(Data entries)

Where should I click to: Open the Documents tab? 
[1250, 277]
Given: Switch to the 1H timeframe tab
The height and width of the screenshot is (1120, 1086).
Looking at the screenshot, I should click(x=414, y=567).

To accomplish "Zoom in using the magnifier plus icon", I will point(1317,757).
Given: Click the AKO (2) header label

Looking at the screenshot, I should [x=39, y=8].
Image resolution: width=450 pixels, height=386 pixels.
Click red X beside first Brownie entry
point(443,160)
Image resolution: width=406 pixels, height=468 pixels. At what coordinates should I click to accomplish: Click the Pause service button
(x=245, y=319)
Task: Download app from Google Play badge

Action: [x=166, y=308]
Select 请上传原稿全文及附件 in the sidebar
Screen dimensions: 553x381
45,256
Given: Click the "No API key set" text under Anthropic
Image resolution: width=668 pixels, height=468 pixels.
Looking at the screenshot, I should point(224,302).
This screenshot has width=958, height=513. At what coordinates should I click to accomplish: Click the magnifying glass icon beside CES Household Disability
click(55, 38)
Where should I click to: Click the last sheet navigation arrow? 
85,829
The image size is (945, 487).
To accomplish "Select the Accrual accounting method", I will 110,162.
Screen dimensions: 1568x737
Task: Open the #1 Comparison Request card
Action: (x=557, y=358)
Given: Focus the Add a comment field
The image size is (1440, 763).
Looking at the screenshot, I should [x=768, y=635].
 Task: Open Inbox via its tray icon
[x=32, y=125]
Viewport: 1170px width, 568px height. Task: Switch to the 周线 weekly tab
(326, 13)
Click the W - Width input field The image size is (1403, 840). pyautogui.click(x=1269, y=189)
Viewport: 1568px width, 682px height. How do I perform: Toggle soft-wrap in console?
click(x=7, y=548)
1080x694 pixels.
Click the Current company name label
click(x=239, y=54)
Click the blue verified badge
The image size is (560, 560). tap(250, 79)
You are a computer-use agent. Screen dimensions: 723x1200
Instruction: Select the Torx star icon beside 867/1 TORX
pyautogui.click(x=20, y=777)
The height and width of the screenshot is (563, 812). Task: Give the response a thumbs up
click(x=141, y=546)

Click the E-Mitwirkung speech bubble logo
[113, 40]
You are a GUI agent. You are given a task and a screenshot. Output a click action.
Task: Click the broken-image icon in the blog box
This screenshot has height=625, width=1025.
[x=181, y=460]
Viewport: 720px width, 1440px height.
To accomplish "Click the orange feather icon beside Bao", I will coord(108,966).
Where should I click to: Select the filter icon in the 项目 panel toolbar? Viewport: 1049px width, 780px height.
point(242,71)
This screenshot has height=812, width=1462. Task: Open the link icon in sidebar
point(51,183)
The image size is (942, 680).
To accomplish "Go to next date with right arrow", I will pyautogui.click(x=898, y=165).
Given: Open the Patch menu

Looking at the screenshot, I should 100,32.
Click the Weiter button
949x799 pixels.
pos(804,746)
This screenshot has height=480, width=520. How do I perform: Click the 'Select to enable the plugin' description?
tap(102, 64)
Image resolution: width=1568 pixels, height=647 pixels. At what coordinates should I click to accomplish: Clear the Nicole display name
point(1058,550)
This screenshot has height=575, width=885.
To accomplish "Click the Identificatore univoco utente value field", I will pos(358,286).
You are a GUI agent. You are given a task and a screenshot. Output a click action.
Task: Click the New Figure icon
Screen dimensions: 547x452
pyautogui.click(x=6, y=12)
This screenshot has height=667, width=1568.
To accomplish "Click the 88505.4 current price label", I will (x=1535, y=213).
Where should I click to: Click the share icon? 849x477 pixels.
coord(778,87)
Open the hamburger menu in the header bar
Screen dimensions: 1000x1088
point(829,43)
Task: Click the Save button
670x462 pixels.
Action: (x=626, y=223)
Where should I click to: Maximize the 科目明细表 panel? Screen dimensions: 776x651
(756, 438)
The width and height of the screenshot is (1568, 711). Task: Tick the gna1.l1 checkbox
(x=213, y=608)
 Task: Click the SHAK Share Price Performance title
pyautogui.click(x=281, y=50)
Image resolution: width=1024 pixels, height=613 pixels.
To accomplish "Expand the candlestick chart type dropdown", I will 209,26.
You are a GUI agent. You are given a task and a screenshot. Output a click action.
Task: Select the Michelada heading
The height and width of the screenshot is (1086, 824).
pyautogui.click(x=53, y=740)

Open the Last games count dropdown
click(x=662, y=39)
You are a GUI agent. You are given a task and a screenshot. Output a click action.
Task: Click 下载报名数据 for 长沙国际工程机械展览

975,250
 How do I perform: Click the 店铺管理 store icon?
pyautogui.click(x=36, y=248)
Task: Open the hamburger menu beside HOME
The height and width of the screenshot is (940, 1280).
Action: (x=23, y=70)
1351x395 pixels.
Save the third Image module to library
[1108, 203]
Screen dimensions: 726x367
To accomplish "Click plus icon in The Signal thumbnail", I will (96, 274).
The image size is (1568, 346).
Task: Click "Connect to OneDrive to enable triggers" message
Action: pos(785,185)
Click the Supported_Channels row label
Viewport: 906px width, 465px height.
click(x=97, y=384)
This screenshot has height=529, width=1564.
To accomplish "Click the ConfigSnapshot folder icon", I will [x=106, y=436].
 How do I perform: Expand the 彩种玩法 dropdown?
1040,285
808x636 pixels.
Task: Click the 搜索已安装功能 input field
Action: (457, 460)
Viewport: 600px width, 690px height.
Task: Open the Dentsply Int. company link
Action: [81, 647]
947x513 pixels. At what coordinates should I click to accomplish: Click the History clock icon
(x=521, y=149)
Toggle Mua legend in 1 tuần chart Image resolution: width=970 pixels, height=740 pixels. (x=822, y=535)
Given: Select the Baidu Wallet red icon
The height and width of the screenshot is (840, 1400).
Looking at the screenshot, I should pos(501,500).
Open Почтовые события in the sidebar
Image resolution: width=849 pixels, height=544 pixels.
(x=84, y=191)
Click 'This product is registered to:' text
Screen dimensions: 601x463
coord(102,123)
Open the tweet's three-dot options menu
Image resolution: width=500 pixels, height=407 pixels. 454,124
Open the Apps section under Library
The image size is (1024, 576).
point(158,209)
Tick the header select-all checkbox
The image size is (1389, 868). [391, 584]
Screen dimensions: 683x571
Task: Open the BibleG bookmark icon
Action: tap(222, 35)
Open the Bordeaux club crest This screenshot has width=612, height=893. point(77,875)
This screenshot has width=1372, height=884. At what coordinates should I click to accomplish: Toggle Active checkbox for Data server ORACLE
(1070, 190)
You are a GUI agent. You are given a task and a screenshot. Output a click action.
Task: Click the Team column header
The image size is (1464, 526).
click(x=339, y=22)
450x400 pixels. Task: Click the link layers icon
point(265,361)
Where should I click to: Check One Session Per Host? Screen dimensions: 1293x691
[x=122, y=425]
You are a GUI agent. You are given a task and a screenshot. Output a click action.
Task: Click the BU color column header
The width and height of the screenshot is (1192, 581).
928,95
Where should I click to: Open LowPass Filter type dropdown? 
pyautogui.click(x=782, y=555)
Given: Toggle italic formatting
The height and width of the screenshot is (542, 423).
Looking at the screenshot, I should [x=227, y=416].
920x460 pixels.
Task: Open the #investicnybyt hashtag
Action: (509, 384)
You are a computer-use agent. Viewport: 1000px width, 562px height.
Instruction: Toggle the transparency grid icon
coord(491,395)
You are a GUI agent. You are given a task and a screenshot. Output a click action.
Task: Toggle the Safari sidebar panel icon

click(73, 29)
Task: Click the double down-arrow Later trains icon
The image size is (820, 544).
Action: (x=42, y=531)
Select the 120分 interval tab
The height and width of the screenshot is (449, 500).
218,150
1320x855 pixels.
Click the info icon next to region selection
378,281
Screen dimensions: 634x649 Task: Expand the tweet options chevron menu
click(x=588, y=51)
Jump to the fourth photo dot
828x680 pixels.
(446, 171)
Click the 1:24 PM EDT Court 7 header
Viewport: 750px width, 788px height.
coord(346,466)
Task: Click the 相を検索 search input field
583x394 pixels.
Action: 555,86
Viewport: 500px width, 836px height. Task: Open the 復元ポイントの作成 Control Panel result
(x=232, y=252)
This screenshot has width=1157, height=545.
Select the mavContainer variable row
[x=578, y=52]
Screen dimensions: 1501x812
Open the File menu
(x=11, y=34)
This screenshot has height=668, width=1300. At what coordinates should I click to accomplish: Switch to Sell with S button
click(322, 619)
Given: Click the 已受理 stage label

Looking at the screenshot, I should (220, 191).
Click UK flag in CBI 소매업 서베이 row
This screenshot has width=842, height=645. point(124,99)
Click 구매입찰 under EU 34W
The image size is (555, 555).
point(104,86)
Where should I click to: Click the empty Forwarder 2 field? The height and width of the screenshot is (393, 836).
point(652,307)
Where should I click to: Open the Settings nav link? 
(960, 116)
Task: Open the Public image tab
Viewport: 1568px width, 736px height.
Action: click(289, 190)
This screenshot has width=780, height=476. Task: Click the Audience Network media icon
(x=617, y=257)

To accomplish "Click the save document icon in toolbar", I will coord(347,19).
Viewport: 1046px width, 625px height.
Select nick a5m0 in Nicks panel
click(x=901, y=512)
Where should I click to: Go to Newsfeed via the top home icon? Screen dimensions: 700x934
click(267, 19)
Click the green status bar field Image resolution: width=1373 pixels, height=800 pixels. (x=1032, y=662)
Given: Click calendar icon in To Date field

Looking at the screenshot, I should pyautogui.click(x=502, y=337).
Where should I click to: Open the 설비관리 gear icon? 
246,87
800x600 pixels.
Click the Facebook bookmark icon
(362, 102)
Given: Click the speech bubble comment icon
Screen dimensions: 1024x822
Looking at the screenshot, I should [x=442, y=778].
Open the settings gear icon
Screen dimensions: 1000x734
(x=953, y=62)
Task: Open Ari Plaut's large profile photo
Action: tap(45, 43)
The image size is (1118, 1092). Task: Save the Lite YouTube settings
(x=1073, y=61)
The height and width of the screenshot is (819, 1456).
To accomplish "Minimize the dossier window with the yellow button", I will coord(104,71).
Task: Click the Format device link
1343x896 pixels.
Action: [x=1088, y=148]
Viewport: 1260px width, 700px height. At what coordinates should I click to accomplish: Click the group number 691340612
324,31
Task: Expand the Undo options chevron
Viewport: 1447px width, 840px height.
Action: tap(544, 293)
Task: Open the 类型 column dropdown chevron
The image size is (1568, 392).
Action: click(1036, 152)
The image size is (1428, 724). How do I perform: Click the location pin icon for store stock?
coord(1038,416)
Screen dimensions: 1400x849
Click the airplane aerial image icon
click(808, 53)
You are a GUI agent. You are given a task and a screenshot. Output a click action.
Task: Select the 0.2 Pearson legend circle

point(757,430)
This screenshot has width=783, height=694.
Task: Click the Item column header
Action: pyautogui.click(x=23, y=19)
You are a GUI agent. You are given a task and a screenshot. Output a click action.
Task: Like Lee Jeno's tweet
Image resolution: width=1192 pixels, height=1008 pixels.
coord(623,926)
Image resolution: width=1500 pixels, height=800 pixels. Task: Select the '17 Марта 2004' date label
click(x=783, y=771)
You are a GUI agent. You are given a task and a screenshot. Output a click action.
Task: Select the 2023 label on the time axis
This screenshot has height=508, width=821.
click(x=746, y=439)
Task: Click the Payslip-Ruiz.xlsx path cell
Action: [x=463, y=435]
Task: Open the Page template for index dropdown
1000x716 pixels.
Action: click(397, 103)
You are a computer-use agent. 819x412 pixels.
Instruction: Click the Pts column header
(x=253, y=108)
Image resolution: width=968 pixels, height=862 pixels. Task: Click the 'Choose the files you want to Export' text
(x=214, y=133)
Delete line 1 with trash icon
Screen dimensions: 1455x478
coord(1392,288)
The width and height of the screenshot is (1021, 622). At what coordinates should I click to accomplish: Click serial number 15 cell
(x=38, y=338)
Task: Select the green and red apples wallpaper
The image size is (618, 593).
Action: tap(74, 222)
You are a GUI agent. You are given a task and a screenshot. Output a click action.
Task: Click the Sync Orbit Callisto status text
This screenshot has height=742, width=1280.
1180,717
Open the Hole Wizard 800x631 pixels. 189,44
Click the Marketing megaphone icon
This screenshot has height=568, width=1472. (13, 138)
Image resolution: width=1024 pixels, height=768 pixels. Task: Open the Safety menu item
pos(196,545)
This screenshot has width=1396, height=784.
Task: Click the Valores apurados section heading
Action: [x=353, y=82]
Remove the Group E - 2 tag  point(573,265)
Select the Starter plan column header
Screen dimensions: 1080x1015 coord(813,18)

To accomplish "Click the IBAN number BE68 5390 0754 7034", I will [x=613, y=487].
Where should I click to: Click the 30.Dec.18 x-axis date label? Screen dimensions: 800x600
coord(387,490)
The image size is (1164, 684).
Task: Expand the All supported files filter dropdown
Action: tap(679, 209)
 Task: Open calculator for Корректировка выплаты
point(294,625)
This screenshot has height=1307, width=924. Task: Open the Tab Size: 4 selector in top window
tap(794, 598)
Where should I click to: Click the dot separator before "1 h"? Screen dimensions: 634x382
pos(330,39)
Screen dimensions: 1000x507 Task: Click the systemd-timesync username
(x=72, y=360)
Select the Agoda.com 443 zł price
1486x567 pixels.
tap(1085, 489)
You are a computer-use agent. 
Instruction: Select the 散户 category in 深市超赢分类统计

* EXERCISE GOAL *
Which lines of the data above contain the string "comment"? Copy each of them.

* RESPONSE TO THE TASK *
Given: Focus the Add a comment field
Given: Click the speech bubble comment icon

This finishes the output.